3. Death makes us think about life after death. I’m a Christian. I believe in God and I believe that one day we will meet our creator and walk the golden streets of heaven. I am also emotionally connected to music. I mean I get goose bumps when beautiful sounds make their way to my ears; and I recall memories better when they are tied to a song. So when someone sings a familiar hymn or worship song, like “Amazing Grace” or “I Can Only Imagine” I am brought to tears. I am in awe of something that is greater than me.
I am fascinated with death because I am curious about what’s on the other side.
In my heart of hearts, I believe dealing with death is hard. But if we can embrace life and live to the fullest for ourselves and do everything we can do remember the dead among the living then we will find our way to find comfort with this bitter-sweet fact of life.
How do you deal with death? What are you doing to leave a strong legacy? Please leave a comment below.
J
It’s awesome how we both were talking about the same thing, but at the same time, it is All Hallow’s eve and Day of the Dead.
Legacy was one we talked about between me and my partner. It’s one hard thing to determine too whether it will only impact us or anyone around us.
For some if the impact was small, it might still be disappointing, while for others impact is an impact regardless. For some bad and good is still better that none, others assumed none is better than bad.
So just like death, it’s a two side of coin, sorrow and joy or light and darkness. I think we are blessed to believe that there’s something else or somewhere else after we pass that door. Although, for some of us that mean also if they can’t do it here then just give up because there will be other chances.
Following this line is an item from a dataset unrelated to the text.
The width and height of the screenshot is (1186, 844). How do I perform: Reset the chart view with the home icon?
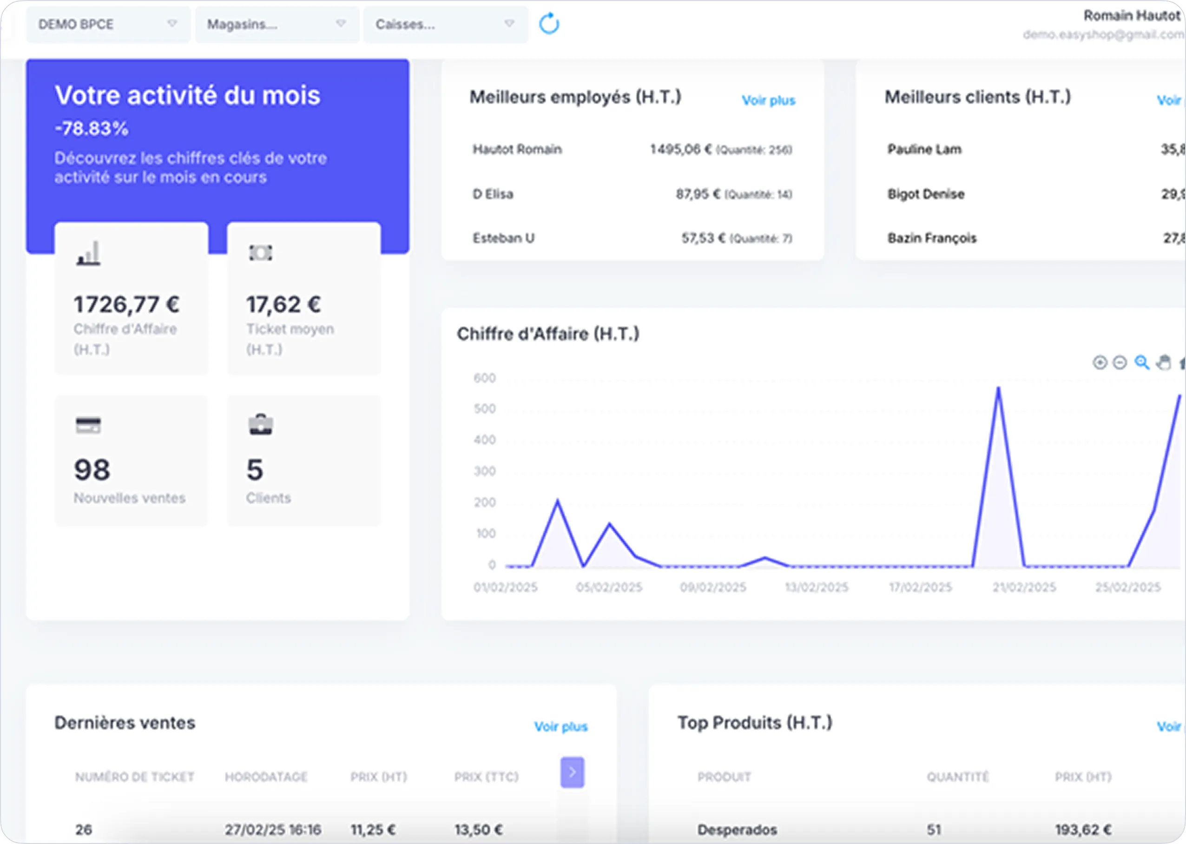click(1184, 362)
For us, we choose to believe that death is just a door to another chapter of our life. We talked to our Little Monster that those to pass, never leave. As long as you remember them, they will still be alive in this part of the door. Whether that memory is good or bad, we have no control but we can always choose to learn from it and improve, and the celebration for All Hallow’s eve and Day of the Dead certainly show us that although growing is not always painless, it’s still worthwhile.
Angela Quisumbing
J, thank you so much for your thoughtful comment, and of course for reading. Yes, it is fate that we both wrote and shared about the same thing today! I love how you analyzed life and death and had a deep discussion about whether positive or negative impacts matter. It’s always interesting to see how other people feel about death, because truly we all see it differently. I like that you say, “it’s not always painless, it’s still worthwhile.” Very well said.